Architecture

Layer Overview

graph TB
    App[Your Application<br/>Rust, Python, or future bindings]
    Bindings[Language Bindings<br/>thin layer — workflow definition only]
    Rust[Rust Bindings<br/>native]
    Python[Python Bindings<br/>PyO3]
    Node[Node.js<br/>planned]
    Runtime[Sayiir Runtime Rust]
    CheckpointRunner[CheckpointingRunner<br/>single process]
    PooledWorker[PooledWorker<br/>distributed, multi-machine]
    Persistence[Persistence Layer]
    InMem[InMemory Backend]
    Postgres[Postgres Backend]
    Custom[Custom Backend]
    Enterprise[Enterprise gRPC Server]

    App --> Bindings
    Bindings --> Rust
    Bindings --> Python
    Bindings --> Node
    Rust --> Runtime
    Python --> Runtime
    Node --> Runtime
    Runtime --> CheckpointRunner
    Runtime --> PooledWorker
    CheckpointRunner --> Persistence
    PooledWorker --> Persistence
    Persistence --> InMem
    Persistence --> Postgres
    Persistence --> Custom
    Persistence --> Enterprise

Core Concepts

Workflow Definition vs Workflow Instance

A workflow definition is the blueprint — the chain of tasks, forks, delays, signals, and retries you build with Flow or WorkflowBuilder. It has a definition hash (auto-computed from its structure) that uniquely identifies the shape of the workflow.

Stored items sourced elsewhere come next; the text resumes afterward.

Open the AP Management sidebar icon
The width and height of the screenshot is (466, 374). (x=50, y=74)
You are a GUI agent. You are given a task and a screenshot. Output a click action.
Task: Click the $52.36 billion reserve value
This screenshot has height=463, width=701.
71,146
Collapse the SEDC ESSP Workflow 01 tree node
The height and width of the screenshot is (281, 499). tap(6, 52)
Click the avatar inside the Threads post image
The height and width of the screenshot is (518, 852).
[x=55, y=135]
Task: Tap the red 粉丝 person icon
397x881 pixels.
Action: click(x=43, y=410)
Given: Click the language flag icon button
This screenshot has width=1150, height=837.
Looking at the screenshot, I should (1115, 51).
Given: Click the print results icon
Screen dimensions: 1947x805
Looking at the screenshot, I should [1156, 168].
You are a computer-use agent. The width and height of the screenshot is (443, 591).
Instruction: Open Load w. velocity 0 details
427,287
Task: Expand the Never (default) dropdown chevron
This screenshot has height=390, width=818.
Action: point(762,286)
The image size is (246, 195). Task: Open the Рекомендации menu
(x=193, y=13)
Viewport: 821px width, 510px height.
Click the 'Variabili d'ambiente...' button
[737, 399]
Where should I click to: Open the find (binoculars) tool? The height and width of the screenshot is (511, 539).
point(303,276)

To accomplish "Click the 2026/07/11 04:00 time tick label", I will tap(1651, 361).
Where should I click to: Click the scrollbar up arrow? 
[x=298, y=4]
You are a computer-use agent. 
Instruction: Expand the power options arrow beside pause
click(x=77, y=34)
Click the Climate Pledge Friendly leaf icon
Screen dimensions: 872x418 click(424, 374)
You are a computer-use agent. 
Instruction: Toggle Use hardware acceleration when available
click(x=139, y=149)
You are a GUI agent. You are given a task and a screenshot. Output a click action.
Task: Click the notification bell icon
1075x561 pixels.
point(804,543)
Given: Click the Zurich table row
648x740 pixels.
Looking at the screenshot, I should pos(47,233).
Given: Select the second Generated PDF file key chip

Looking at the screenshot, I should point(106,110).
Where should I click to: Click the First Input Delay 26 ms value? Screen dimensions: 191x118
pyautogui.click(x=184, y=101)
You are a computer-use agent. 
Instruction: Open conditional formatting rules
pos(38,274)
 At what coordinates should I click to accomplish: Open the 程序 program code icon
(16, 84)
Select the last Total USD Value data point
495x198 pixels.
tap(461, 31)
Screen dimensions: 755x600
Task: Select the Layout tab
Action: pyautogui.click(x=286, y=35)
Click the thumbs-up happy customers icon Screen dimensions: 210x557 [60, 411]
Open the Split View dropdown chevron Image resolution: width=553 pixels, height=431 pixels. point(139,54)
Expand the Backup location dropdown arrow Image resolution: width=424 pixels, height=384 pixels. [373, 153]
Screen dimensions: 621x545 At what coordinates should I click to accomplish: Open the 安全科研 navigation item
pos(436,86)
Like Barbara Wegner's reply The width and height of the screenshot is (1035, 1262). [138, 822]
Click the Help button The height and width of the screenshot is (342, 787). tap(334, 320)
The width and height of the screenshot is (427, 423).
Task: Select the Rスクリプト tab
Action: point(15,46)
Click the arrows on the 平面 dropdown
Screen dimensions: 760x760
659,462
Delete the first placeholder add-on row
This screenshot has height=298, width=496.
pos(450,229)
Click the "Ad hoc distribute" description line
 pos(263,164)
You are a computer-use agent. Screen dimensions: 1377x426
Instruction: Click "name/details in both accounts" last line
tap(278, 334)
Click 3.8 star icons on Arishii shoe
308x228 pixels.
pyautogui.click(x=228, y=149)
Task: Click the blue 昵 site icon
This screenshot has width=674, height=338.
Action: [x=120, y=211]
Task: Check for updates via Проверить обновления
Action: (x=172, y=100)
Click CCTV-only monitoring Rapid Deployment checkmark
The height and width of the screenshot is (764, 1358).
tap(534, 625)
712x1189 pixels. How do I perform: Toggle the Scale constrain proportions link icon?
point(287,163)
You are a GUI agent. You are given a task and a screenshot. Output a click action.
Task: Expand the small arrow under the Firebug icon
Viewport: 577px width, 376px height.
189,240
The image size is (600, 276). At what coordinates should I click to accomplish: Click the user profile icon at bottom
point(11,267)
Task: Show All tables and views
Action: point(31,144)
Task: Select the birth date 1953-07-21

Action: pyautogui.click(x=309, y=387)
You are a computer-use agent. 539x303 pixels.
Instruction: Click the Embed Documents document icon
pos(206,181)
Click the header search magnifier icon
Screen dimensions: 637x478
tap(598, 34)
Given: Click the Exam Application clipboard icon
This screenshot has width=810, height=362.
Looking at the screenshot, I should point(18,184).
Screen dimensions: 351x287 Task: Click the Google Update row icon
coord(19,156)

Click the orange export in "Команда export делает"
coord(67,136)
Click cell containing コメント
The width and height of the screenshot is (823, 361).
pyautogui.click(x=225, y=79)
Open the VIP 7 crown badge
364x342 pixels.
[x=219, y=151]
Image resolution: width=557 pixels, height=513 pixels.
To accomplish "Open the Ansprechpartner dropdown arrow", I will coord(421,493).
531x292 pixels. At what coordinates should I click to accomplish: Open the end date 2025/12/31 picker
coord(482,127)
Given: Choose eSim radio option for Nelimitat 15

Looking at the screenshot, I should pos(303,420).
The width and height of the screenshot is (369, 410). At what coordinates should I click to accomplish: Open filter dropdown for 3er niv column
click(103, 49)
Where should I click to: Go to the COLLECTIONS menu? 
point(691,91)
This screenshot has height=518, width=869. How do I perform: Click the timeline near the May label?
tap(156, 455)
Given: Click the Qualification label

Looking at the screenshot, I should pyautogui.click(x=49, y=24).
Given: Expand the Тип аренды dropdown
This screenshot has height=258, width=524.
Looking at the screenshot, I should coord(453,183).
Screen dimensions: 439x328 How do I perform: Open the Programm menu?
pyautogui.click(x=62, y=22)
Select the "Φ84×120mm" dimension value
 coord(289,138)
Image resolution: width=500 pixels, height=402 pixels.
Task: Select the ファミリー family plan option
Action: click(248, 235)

A workflow instance is a single execution of that definition. When you call engine.run(workflow, "order-123", ...), "order-123" is the instance ID — a user-provided string that uniquely identifies this run. The same definition can have thousands of concurrent instances, each with its own instance ID and independent state.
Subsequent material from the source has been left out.